Whether DC Comics realizes the scope of what it’s acknowledging, I cannot say. Mostly, because every time I think that publisher has learned anything, it tends to spit in my face afterward. However, the company has shown a little special interest in its “diverse” titles lately. Most notably, it has teamed up with Boom! Entertainment cross over its young adult Gotham Academy title with Boom!’s popular, all-ages Lumberjanes title. Both books are known for their young, female leads–a rarity still in direct market comics. Although DC’s current line, Rebirth, has backtracked on much of what attracted newer, more diverse readers to its DCYou line, there’s at least some realization occurring behind the scenes that there are potential reader demographics outside 40-year-old white guys.
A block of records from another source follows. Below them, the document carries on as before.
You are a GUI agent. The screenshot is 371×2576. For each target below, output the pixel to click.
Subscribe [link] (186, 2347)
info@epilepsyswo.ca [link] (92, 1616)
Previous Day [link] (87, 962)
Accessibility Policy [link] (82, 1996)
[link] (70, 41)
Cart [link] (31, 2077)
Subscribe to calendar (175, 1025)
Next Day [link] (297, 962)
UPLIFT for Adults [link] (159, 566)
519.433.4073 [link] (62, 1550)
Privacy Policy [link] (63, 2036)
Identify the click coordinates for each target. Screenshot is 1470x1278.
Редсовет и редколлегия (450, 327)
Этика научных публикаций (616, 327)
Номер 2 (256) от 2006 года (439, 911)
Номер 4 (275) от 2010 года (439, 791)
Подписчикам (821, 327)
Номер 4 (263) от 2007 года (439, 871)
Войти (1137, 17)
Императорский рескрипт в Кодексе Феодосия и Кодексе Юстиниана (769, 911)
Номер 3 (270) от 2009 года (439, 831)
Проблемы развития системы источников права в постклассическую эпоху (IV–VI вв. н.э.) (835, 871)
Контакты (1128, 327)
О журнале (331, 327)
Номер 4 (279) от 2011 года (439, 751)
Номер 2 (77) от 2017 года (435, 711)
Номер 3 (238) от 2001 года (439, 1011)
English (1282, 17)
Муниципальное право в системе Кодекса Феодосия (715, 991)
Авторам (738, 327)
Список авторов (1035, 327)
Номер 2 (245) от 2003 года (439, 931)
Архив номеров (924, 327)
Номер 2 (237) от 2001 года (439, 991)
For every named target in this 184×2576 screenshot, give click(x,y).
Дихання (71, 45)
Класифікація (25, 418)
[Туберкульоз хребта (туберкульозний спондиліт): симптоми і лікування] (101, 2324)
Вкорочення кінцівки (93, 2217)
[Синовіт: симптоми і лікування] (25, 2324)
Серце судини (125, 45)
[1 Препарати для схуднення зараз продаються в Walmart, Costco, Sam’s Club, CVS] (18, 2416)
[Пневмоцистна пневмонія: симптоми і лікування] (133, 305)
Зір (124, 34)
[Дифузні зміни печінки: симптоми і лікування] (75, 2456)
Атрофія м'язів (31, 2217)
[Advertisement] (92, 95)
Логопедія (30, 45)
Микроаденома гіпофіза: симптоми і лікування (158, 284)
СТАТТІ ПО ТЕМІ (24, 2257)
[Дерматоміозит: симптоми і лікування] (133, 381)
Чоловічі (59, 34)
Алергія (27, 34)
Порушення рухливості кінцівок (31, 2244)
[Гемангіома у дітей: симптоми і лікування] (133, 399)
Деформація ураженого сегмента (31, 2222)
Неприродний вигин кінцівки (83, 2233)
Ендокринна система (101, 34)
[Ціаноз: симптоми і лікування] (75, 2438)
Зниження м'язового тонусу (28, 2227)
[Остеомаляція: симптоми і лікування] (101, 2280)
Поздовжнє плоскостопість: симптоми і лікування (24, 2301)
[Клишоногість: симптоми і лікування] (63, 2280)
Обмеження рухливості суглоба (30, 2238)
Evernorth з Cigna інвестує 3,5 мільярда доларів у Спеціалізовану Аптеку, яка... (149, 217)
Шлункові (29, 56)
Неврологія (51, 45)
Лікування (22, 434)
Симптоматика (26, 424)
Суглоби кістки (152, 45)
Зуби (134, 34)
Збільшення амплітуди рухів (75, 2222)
Some. I’m still keeping a suspicious eye on all of this.

Back to the point: Midnighter & Apollo is coming out now instead of 15 years ago because direct market comics (and perhaps the world) is finally ready. It’s ready to give queer creators the reins to queer characters. It’s ready to see and converse with the queer readers that have always existed. It’s ready to do this the right way, instead of misstepping and ruining the fragile goodwill between comics publishers and diverse readership.

Midnighter & Apollo #1 comes out October 5th of this year. Go pick it up. Its ready for you.

DC Comics’ statement on the book’s release:

From their days as founding members of The Authority, the heroes Midnighter and Apollo have been forever linked, both professionally and romantically. On October 5th, they’ll be back, badder than ever, in Midnighter and Apollo, a six-issue miniseries written by breakout star Steve Orlando, with art by Fernando Blanco, colors by Romulo Fajardo Jr. and covers by ACO.

Spinning out of the hit series Midnighter, this new miniseries continues the story that launched writer Steve Orlando to notoriety over the past year. Midnighter received critical acclaim in both comic and mainstream press; most notably recognized with a 2016 GLAAD nomination in the “Outstanding Comic Book” category. Together again, in the series opener Midnighter and Apollo will take on subway pirates in Los Angeles and demons in Opal City, but their reunion will take a shocking turn and send them both on an epic journey beyond all belief!

“Midnighter and Apollo have spent time apart—figuring out who they were when defined on their own instead of by their relationship,“ said Orlando. “They have a firmer idea of who they are and they’ve become stronger and more confident together. Midnighter and Apollo are back to remind the world that it truly is a bad time to be bastards. This is the World’s Finest Couple—kicking back and making each other better than they are on their own.”